PRIVATE HOSPITAL. If you are hospitalized in a contracted private hospital in accordance with the formal agreement between the hospital and Manulife Financial, payment will be made for room and board charges in excess of those payable by your provincial health plan. LIMITATIONS
(i) Services normally paid through any provincial hospital plan, any provincial medical plan, Workers' Compensation Board, other government agencies or any other source.
(ii) Services provided in a chronic care or psychiatric hospital, chronic unit of a general hospital, health spa, or when a patient is confined to a nursing home or home for the aged and receives Ontario government assistance.
(iii) Dental care (except as outlined under "Benefits").
(iv) Rest cures, travel for health reasons, insurance examinations or services or supplies for cosmetic purposes.

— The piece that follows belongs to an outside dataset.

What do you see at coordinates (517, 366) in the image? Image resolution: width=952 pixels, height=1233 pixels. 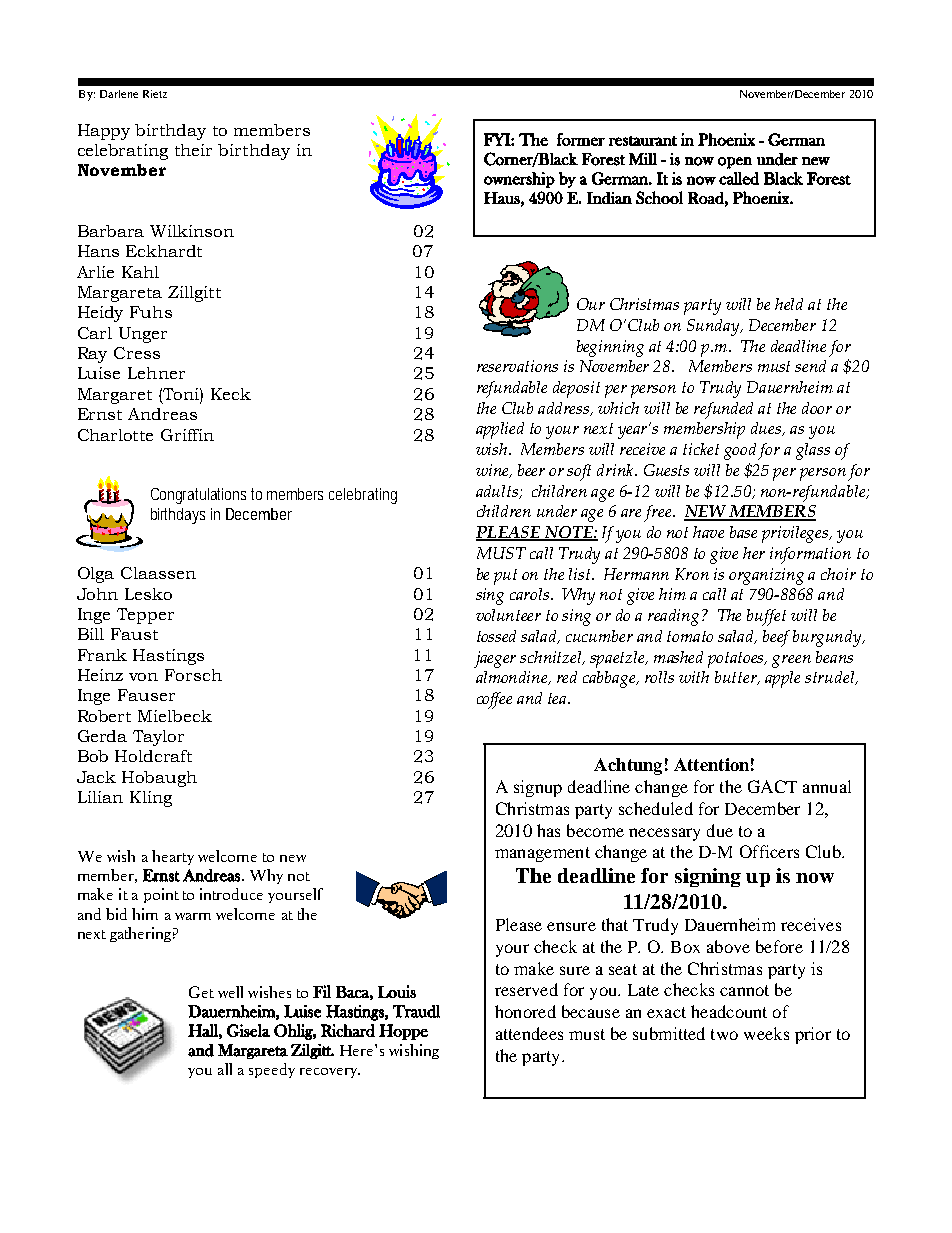 I see `reservations` at bounding box center [517, 366].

(v) Charges for hospital accommodation. The following provides a general description of the benefits available to you and your eligible dependents under this dental plan. A complete list of the specific procedures (and applicable limitations) can be found in the Master Contract held by your Employer. Payment for eligible benefits will be based on the monetary rates shown in the Dental Association Fee Guide applicable to your group plan. Refer to your Summary of Benefits for information regarding any deductible, co- payment or maximum benefit amounts. Prior to the commencement of orthodontic treatment, your dentist must prepare a report outlining the details with respect to malocclusion, diagnosis, proposed treatment and applicable fees. This treatment plan must be forwarded to Manulife Financial for review to establish the extent of the payable benefit.